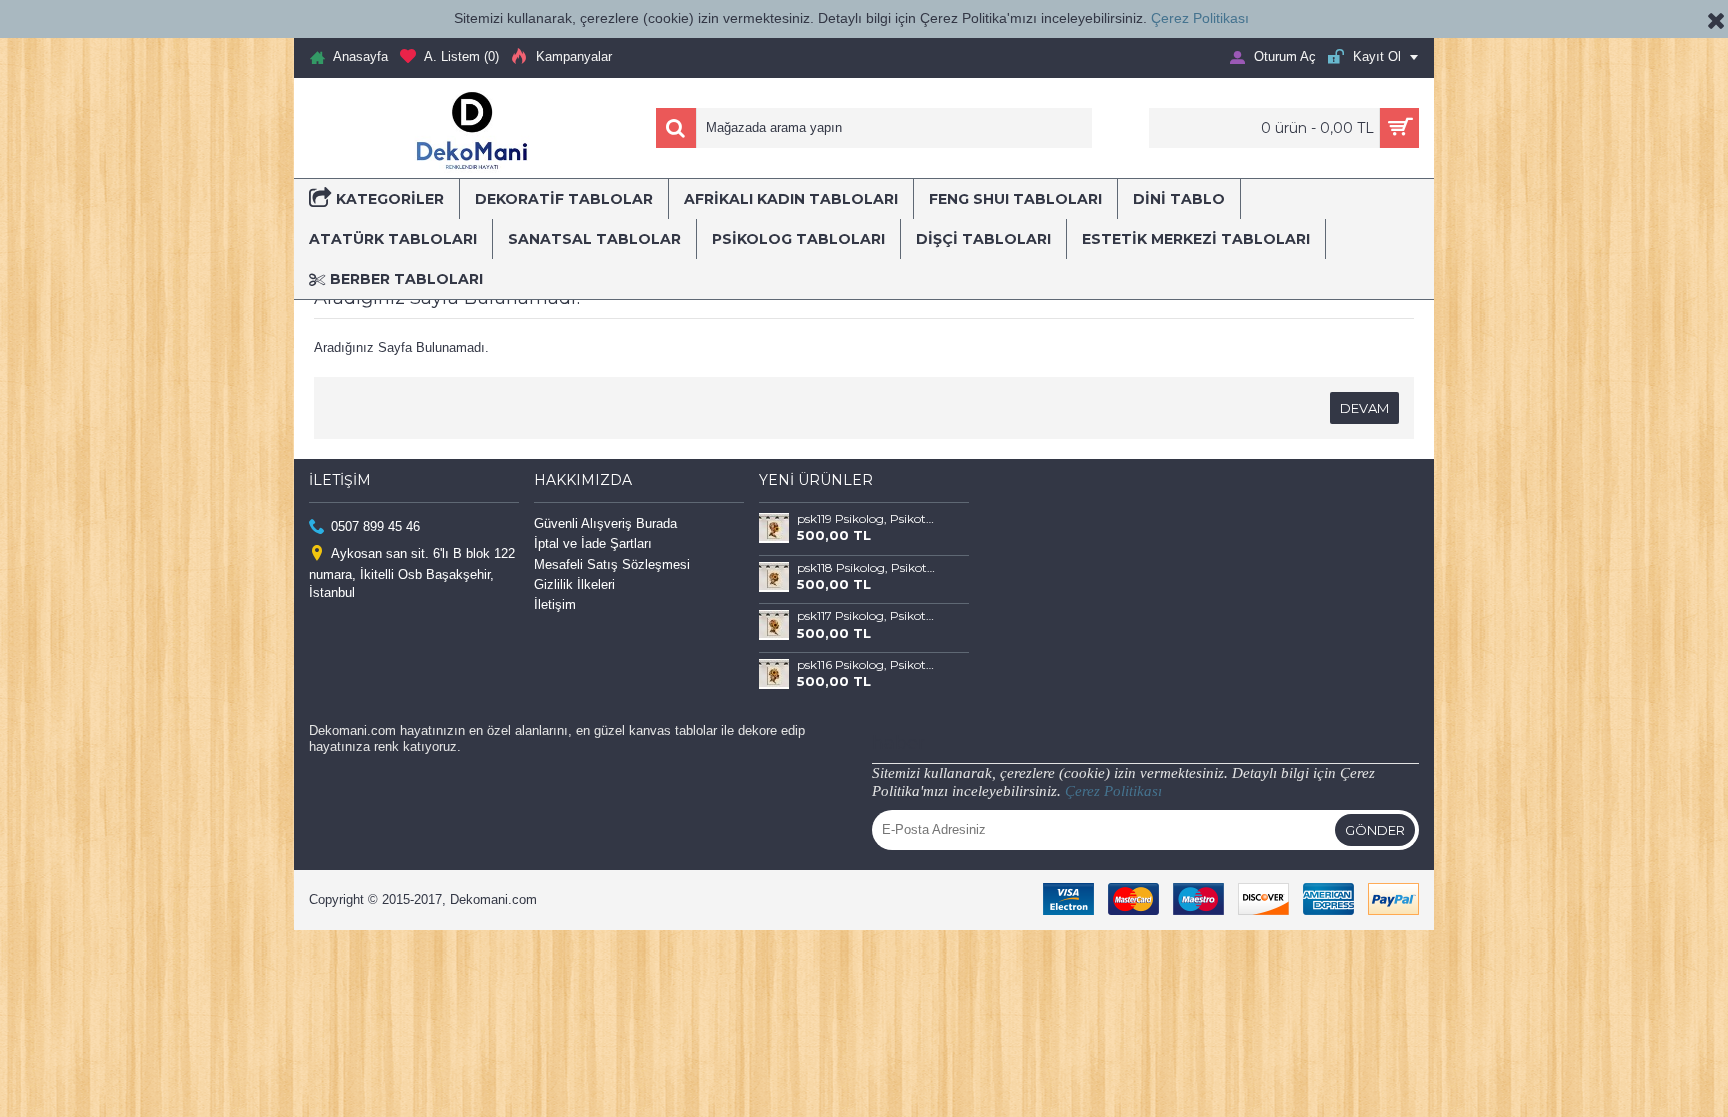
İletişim (555, 604)
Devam (1364, 408)
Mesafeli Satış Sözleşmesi (612, 564)
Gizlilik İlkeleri (574, 584)
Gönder (1375, 830)
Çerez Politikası (1200, 18)
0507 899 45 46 (375, 526)
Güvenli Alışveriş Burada (605, 523)
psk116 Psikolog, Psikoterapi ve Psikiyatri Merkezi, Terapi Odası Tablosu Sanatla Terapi (868, 665)
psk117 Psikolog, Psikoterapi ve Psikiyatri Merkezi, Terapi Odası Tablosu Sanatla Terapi (868, 616)
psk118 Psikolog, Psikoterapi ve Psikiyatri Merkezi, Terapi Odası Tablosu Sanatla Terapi (868, 568)
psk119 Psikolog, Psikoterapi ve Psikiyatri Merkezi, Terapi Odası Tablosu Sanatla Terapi (868, 519)
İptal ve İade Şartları (593, 543)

────

> _TASK INSTRUCTIONS_
Scan the records above, then copy out each line that mentions "Psikoterapi".

> _EXERCISE RESPONSE_
psk116 Psikolog, Psikoterapi ve Psikiyatri Merkezi, Terapi Odası Tablosu Sanatla Terapi (868, 665)
psk117 Psikolog, Psikoterapi ve Psikiyatri Merkezi, Terapi Odası Tablosu Sanatla Terapi (868, 616)
psk118 Psikolog, Psikoterapi ve Psikiyatri Merkezi, Terapi Odası Tablosu Sanatla Terapi (868, 568)
psk119 Psikolog, Psikoterapi ve Psikiyatri Merkezi, Terapi Odası Tablosu Sanatla Terapi (868, 519)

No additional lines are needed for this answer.